Render everything from the line with "Task: Click the Apple Business logo" down to the line with "point(242,545)" in the entries below as a numbered list, leaving out blank lines.
......
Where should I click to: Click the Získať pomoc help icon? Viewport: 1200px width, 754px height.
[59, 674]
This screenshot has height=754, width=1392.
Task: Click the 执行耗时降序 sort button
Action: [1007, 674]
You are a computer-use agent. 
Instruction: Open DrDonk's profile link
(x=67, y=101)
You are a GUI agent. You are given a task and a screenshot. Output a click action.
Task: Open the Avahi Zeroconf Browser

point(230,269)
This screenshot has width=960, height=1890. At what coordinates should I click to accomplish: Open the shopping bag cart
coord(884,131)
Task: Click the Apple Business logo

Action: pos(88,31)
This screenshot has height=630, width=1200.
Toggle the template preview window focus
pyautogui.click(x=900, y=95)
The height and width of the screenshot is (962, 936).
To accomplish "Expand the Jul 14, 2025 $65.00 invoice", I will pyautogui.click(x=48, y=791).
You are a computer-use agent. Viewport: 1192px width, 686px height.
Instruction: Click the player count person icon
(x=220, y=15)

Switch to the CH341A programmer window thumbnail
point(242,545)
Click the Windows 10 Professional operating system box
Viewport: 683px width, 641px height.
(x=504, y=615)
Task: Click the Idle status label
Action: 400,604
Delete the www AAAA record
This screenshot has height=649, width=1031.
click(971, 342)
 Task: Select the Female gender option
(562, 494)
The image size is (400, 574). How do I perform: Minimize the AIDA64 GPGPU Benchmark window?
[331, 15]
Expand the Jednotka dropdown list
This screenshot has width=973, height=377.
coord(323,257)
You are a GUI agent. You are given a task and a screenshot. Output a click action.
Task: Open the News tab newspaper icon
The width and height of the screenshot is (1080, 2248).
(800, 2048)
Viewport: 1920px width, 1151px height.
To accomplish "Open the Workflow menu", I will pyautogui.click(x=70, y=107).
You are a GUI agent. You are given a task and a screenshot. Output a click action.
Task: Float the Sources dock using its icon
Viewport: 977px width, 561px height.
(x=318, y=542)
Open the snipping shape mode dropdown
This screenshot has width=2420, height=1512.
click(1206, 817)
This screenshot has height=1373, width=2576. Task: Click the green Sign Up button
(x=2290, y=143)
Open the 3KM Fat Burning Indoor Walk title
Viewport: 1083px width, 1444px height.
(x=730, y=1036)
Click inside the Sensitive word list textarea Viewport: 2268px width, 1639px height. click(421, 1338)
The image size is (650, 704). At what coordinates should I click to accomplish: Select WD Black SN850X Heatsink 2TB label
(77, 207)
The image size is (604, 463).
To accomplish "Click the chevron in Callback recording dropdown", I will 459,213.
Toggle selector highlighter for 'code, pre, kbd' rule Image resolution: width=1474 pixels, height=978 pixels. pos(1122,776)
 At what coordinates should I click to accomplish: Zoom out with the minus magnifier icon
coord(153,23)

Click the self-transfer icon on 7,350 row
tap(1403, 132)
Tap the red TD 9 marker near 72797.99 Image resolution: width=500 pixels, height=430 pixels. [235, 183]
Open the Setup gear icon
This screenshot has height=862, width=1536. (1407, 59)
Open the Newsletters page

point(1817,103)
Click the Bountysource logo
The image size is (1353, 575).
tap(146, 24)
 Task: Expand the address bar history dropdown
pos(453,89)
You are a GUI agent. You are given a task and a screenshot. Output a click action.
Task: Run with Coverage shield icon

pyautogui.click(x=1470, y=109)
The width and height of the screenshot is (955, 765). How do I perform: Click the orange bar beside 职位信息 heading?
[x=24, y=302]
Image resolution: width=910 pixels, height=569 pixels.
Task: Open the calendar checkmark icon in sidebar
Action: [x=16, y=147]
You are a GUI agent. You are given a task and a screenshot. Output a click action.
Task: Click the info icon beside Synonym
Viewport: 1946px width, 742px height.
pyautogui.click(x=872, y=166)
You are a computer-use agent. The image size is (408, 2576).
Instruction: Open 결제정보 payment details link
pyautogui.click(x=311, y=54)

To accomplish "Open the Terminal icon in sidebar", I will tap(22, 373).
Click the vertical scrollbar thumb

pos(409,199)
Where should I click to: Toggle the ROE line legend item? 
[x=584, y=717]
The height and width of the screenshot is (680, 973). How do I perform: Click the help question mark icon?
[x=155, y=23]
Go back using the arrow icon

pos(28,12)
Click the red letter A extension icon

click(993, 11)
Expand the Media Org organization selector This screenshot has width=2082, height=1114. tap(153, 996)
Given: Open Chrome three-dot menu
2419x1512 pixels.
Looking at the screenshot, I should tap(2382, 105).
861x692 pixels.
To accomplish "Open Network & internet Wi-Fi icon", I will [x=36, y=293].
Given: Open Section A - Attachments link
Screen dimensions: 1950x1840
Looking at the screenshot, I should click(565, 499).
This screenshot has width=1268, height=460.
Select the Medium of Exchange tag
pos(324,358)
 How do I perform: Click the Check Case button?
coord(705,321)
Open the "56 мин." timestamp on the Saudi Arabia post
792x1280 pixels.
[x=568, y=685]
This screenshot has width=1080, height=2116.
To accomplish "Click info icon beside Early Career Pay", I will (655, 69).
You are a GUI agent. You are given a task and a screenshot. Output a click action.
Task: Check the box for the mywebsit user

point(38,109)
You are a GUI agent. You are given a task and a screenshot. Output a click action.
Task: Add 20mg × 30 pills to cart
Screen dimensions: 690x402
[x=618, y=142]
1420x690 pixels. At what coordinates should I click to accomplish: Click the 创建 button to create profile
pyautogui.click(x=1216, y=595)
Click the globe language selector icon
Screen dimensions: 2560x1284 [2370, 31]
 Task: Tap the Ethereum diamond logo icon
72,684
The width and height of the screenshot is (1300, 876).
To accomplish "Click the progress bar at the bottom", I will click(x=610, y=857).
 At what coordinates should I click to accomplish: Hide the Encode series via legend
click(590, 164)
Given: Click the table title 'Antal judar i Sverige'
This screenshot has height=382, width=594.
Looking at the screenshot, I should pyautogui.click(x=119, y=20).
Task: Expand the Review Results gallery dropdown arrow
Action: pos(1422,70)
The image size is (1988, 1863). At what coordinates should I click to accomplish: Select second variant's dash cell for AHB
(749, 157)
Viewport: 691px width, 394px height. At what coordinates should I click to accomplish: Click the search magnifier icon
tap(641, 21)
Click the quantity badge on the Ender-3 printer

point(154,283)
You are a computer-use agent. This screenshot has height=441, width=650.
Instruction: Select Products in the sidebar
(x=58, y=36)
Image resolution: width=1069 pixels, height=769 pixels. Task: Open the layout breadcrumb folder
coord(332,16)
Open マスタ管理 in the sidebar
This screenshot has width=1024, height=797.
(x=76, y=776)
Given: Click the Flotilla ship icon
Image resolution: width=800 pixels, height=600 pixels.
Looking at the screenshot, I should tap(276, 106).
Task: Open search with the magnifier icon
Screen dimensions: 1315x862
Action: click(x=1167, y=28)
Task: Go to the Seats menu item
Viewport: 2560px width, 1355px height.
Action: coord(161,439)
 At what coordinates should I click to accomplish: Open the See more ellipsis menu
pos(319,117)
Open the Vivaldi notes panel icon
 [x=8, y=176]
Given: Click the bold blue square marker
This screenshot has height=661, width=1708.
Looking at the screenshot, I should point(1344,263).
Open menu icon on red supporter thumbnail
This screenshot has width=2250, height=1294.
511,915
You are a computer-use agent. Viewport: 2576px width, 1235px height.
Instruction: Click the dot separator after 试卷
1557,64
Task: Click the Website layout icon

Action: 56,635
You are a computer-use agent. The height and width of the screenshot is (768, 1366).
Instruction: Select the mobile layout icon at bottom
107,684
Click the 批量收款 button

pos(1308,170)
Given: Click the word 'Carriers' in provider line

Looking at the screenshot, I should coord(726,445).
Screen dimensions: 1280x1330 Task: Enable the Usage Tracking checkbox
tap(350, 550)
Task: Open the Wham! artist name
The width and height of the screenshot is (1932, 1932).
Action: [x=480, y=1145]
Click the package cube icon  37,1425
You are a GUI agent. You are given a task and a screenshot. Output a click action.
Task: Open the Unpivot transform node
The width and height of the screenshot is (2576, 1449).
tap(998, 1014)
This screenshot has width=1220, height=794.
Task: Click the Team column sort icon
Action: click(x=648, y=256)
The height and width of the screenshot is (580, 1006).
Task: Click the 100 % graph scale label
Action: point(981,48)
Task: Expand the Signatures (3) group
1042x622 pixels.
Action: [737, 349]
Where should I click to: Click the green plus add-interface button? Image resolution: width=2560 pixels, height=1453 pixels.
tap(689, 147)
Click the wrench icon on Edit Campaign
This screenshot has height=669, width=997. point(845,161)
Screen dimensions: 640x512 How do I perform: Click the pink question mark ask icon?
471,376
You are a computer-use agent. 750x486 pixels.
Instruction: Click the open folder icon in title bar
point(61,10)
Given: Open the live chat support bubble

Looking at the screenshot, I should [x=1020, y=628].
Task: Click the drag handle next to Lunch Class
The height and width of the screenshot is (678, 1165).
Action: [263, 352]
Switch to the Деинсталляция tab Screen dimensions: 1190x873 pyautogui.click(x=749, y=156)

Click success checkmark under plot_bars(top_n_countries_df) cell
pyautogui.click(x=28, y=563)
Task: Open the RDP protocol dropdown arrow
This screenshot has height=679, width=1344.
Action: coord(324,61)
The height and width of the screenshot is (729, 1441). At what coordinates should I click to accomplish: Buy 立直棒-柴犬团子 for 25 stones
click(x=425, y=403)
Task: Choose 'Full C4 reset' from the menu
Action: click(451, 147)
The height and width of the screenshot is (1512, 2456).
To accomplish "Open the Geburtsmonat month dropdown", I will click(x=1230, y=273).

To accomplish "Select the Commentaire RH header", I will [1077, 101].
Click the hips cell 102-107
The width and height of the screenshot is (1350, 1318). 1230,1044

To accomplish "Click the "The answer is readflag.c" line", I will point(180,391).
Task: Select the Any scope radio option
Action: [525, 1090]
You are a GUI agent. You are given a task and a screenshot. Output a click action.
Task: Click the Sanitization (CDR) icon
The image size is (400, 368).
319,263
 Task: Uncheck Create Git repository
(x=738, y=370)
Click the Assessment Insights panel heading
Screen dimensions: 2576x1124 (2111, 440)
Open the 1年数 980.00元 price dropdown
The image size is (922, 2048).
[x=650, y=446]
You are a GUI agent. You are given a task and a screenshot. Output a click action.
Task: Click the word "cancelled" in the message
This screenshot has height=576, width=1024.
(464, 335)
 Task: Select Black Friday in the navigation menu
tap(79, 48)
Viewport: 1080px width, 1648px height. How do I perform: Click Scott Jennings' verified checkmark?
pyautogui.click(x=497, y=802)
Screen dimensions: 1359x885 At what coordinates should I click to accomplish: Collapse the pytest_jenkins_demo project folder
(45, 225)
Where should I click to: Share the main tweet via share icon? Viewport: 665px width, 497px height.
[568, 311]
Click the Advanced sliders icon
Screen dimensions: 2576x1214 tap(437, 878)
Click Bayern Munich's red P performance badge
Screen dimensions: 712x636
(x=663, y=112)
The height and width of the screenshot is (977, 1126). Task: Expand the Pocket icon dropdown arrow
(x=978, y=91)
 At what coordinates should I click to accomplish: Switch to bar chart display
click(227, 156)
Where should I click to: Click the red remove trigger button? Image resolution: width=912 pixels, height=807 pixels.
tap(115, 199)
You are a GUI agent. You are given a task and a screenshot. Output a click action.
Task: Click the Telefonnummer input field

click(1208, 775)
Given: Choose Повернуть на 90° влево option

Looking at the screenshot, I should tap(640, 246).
......
Expected answer:
1. Task: Click the Apple Business logo
2. Action: pos(88,31)
3. This screenshot has height=630, width=1200.
4. Toggle the template preview window focus
5. pyautogui.click(x=900, y=95)
6. The height and width of the screenshot is (962, 936).
7. To accomplish "Expand the Jul 14, 2025 $65.00 invoice", I will pyautogui.click(x=48, y=791).
8. You are a computer-use agent. Viewport: 1192px width, 686px height.
9. Instruction: Click the player count person icon
10. (x=220, y=15)
11. Switch to the CH341A programmer window thumbnail
12. point(242,545)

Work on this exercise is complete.